Você precisa aprender que os seres humanos, em geral, são dotados das mais incríveis e incendiosas qualidades e, na mesma proporção, dos mais abjetos defeitos. Faz parte da natureza humana errar. Geralmente somos implacáveis com os defeitos alheios. Mas, em um relacionamento, é preciso ter serenidade e bossa para conviver com eles. Existe algo de intolerável no Outro, sempre existirá. Aquele pequeno detalhe que pode fazer você enlouquecer quando as coisas já não estão bem. Mas, veja você, existe algo também de intolerável em nós mesmos, o que prova inexoravelmente que não existe um abrigo seguro. A nossa condição nunca será absolutamente pacífica, ainda que solitários. Há algo de bélico em nós. Por isso, tão necessário é saber contornar essa fagulha de irritabilidade, para que um incêndio não destrua tudo, para que labaredas não consumam o que foi construído tão lentamente, com pinças cirúrgicas. Também um relacionamento é medido em equações complexas, cheias de variáveis desconhecidas, também matemática, também metafísica.
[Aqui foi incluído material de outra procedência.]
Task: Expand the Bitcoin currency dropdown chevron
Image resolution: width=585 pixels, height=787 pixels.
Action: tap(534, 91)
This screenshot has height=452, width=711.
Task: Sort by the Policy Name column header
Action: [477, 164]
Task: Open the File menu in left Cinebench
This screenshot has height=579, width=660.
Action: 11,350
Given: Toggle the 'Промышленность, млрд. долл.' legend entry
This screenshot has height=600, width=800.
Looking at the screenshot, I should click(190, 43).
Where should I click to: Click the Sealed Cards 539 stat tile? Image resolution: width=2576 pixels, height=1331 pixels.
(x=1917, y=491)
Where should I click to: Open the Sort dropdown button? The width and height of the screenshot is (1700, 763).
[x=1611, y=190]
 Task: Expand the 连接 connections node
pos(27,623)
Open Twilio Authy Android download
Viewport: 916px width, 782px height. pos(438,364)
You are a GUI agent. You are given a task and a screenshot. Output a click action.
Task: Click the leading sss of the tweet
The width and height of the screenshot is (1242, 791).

Você precisa aprender que devemos ter muito cuidado com as palavras. Por elas amamos, por ela também odiamos. O silêncio raivoso, também conhecido pela alcunha de passividade agressiva, pode ser tão dolorido quanto um tapa, só que mais sofisticado, pois contra as agressões internas não existem leis e nem prisões. Esse silêncio é a prisão, pois não há nada pior do que ser invisível perto de alguém. Você já se sentiu invisível perto de alguém? Há que se ter muito cuidado para não transformar a raiva, que é absolutamente saudável, em doença, loucura ou sadismo. Temos que ter cuidado com o discurso, e também com a falta dele. Ambos são tão potentes quanto uma faca, só que estes cortam coisas invisíveis, que não mais podem ser remendadas. Não existe hospital possível para a mágoa da invisibilidade, essa opção confusa, errônea e cruel.

Você precisa entender que mulheres são seres passionais, territorialistas e hormonalmente instáveis. Se você não consegue lidar com isso, pare de se relacionar com mulheres. Existe algo que você – de natureza tão diversa – nunca conseguirá entender, que é a dor da menstruação, a dor do parto, de sermos nós mesmas. Existe algo sempre de melancólico em uma mulher, de forma latente ou não. Também eu nunca conseguirei alcançar seus mistérios – porque, por exemplo, os jogos do Campeonato Brasileiro são tão importantes, afinal de contas, é só um campeonato – mas aquilo que não se compreende deve ser respeitado. E o respeito deve ser proporcional ao peso da paciência. O Outro será sempre a montanha que nunca alcançaremos, porém, ao alcance das mãos.

Você precisa intuir que o amor também é o recomeço, é o apesar de, o amor é um sobrevivente, de muitos jeitos. O amor é um gato de sete vidas. Mas, olhe bem, as vidas são múltiplas, porém limitadas. Infelizmente, até o amor acaba, e nada parece ser eterno em nossas vidas, a não ser no campo saudoso das memórias, modificadas ao nosso sabor. Nelas, que perigo, tudo é mais bonito. O amor pode chegar ao ponto de ir para o CTI. Pior ainda, ele chegar ao ponto do médico olhar bem fundo nos olhos e dizer ‘Acabou’. Até a sobrevivência acaba, portanto é necessário cuidado com os tombos.

Eu nunca te disse que me amar seria fácil. Eu não te prometi isso. Mas tudo tem preço, a nossa sociedade se faz negociável. Eu te disse: sou uma locomotiva sem freios, ou você pula nela ou se joga na frente, a espera de ser atropelado. Existe em mim algo de absolutamente selvagem, que nem o melhor verniz de civilização conseguiu apagar, nem o melhor chá inglês na porcelana mais delicada. Eu ainda sou um burro xucro, apesar das roupas afáveis.

O amor não tolera mediocridade, a paixão não tolera a mediocridade. Nós precisamos aprender que o amor é uma promessa séria, o amor é uma promessa séria, e nela não cabe nenhum tipo de covardia.